(Stored data entries)
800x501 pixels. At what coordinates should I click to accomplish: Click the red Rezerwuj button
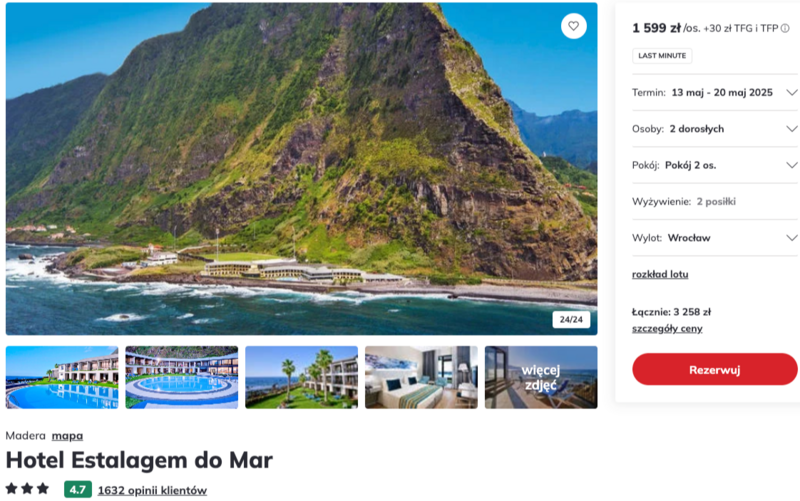[x=714, y=369]
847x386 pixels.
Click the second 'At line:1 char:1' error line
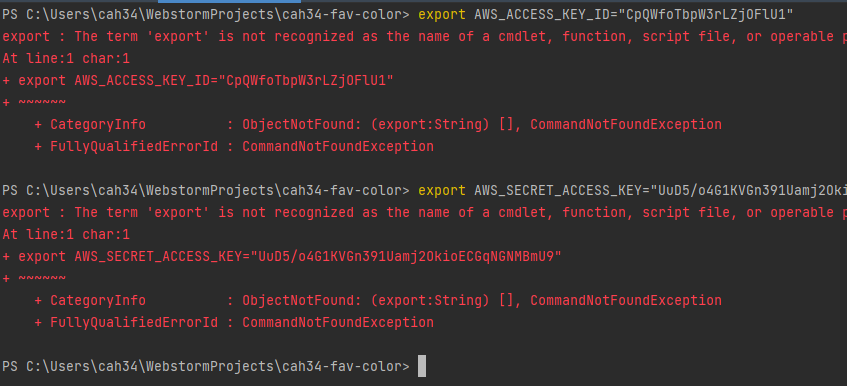[66, 234]
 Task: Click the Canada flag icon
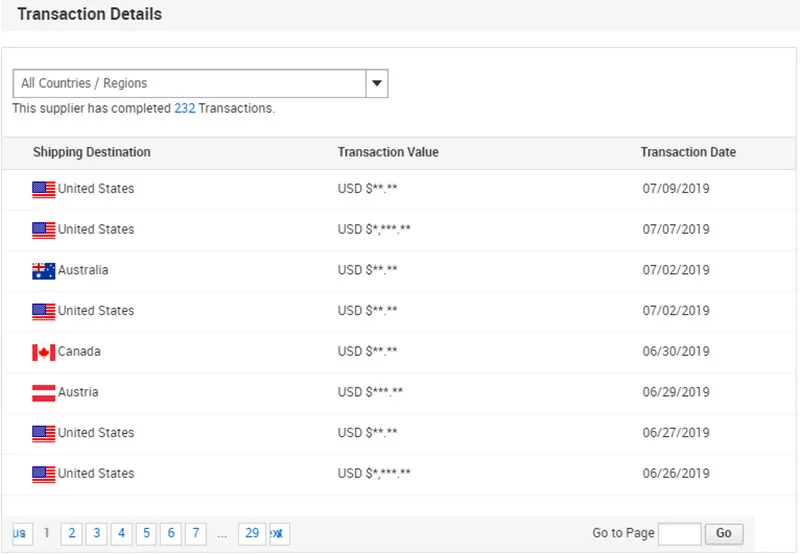click(x=43, y=352)
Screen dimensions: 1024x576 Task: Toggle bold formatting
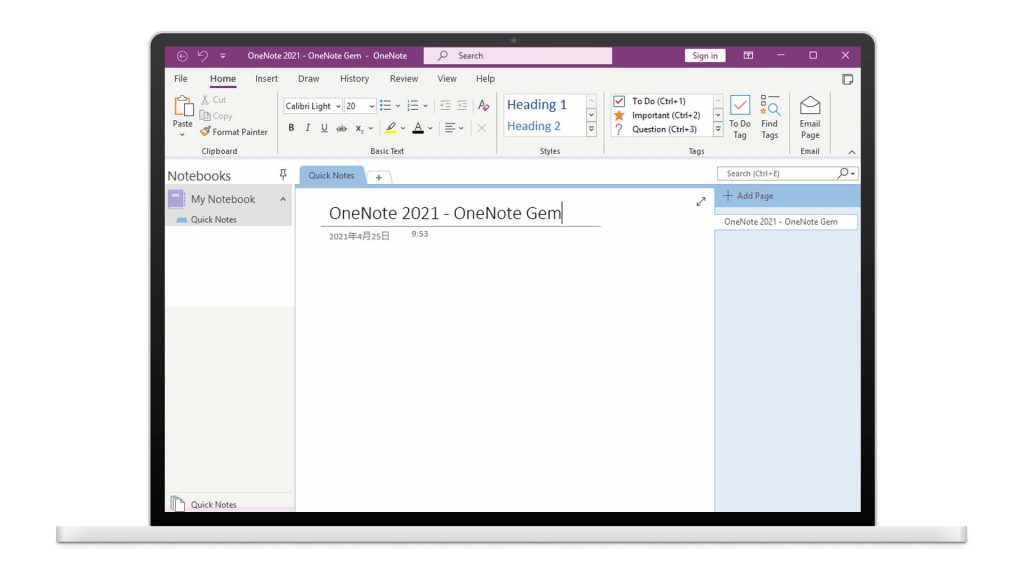(290, 127)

_Problem requirements_
Please restate word for word the lines above, starting with the line that holds "Click the second" and ending with the final line of the records, while leaving out pictures.

_Output for this exercise_
Click the second 'At line:1 char:1' error line
[66, 234]
 Task: Click the Canada flag icon
click(x=43, y=352)
Screen dimensions: 1024x576 Task: Toggle bold formatting
(290, 127)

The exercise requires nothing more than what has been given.